Dahlem proved the difference, as the pint-sized point guard controlled the action — particularly in the second half.
Generously listed in the program at 5-9, he drove inside the paint and scored five layups as the Panthers opened up advantages of 37-31 in the third quarter and 53-46 in the fourth before the Rams rallied with 3-point field goals.
“I play like I’m 6-4. That’s my mentality,” said Dahlem. “They were letting us drive into the paint so we had to take advantage of that and score as much as we can.”

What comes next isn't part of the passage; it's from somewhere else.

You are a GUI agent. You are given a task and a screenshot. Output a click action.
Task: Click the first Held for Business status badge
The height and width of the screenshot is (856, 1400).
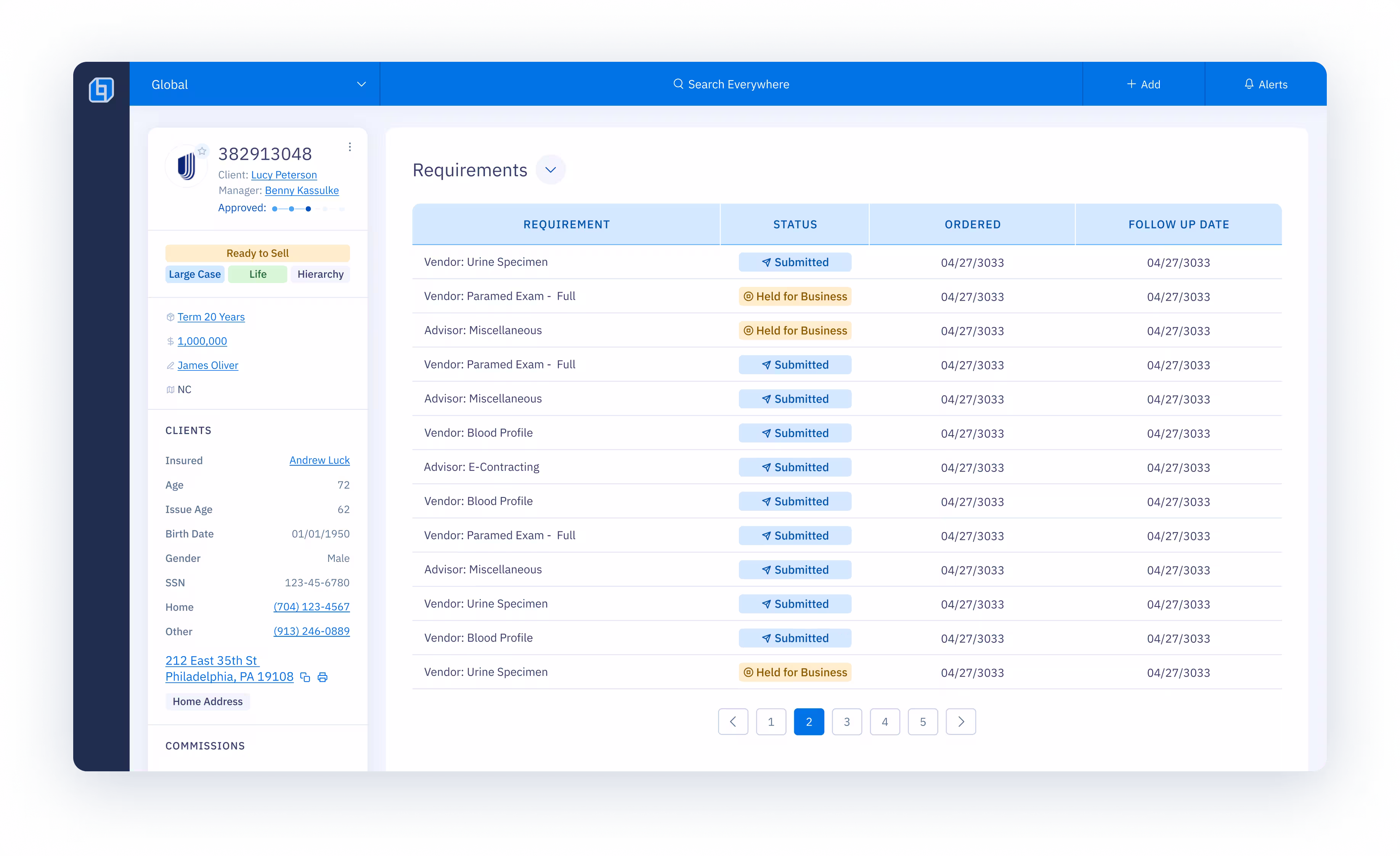tap(795, 297)
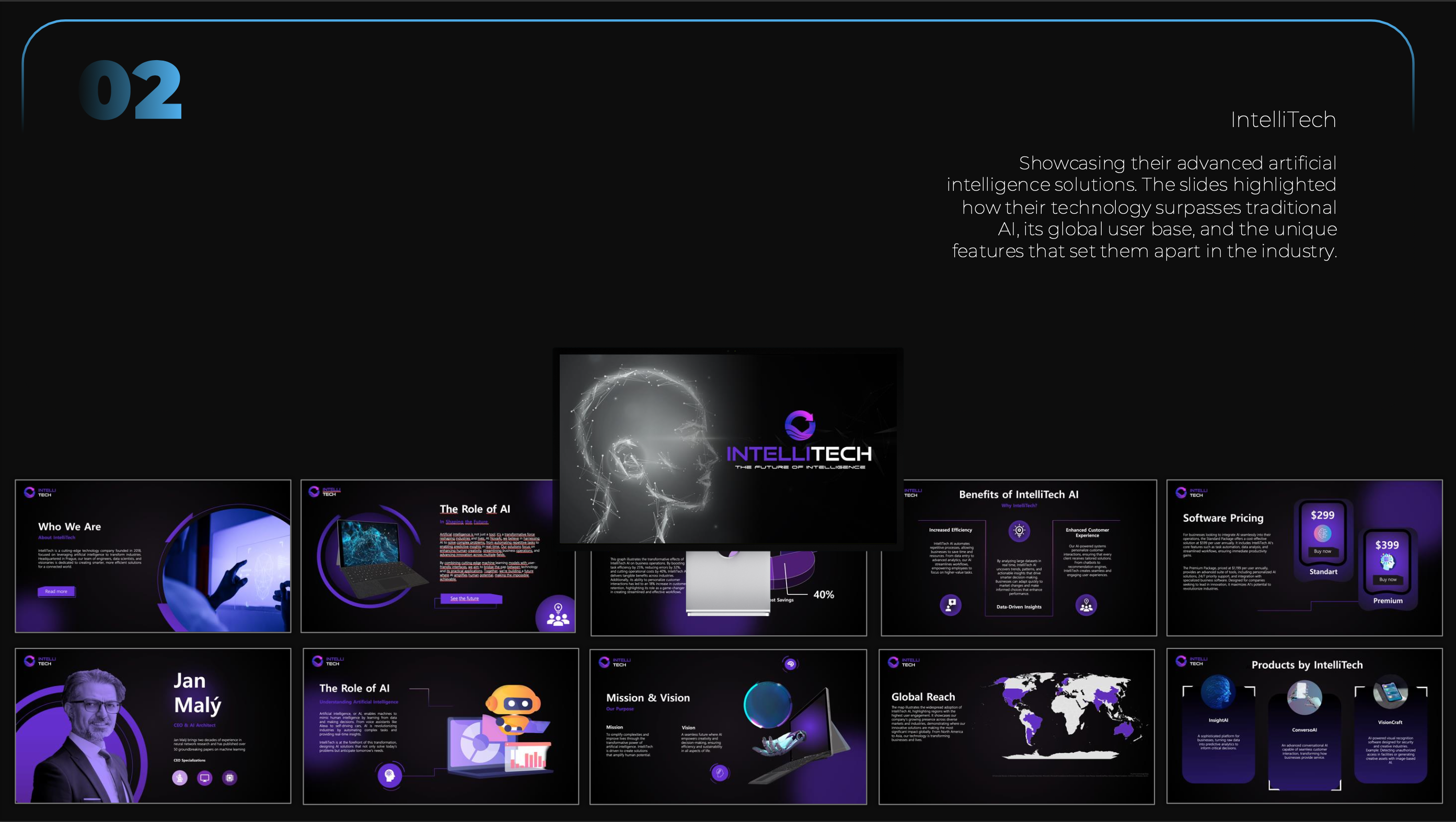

USC coach Dan Holzer was not surprised by Dahlem’s performance. Holzer has watched Dahlem scramble for more than 1,000 yards and pass for more than 1,000 yards on the gridiron the past two years as USC’s starting quarterback. Dahlem is being recruited by Case-Western, Sacred Heart and St. Francis University.
“Ethan has a big heart. It’s 10 feet,” Holzer said. “He’s so quick, so athletic and strong and he can leap. It’s a difficult task for teams to stop him one-on-one. When he goes in there and finishes with his left hand with people on him you just have to look at him in awe. That kid is tough as nails. A winner.”
Though he struggled with fouls throughout the game, David Pantelis emerged on top, too. One of the WPIAL’s leading wide receivers and top defensive backs for three seasons, Pantelis will play football at Yale University.
Pantelis scored all seven of his points against the Rams in the final three minutes of action, but that was when the Panthers opened up their seven-point gap.
“At some point, Dave is going to beat you off the dribble or by making shots,” Holzer said.
P-R’s outside shooting nearly beat the Panthers.
A 3-pointer by Andrew Alexander shortened Rams’ deficit to 54-53 with 26 seconds remaining. The Rams, however, missed a pair of potential game-tying field goals in the final 12 seconds of play.
Alexander finished with 13 points while Joey Dudkowski followed with 16 for the Rams, whose starting lineup also features two football standouts in Eli Jochem and Joe Petcash.
“We had enough to win,” Holzer said. “I had confidence in my team that we would make enough plays to win no matter how close it got.”
USC’s Luke Gensler and John Sukernak kept the Rams at bay with their critical plays.
Gensler registered 12 points. He also had two key blocked shots on defense.
Sukernak finished with seven points. He buried a pair of 3-point field goals to stake USC to a 23-19 halftime lead.
“How critical was he,” said Holzer of Sukernak. “He’s worked so hard. He’s a great example of a program player, waiting his turn.”
Since his freshman year, though, Gensler has been a contributor. He’s started since his sophomore year. He is the Panthers’ dedicated basketball player.
“Luke does everything for us and he is so unselfish. His strongest attribute is that he is a team player. He does things on a high level. He can play the point of the two (position) in college because he can shoot. He can handle the ball and he’s smart.”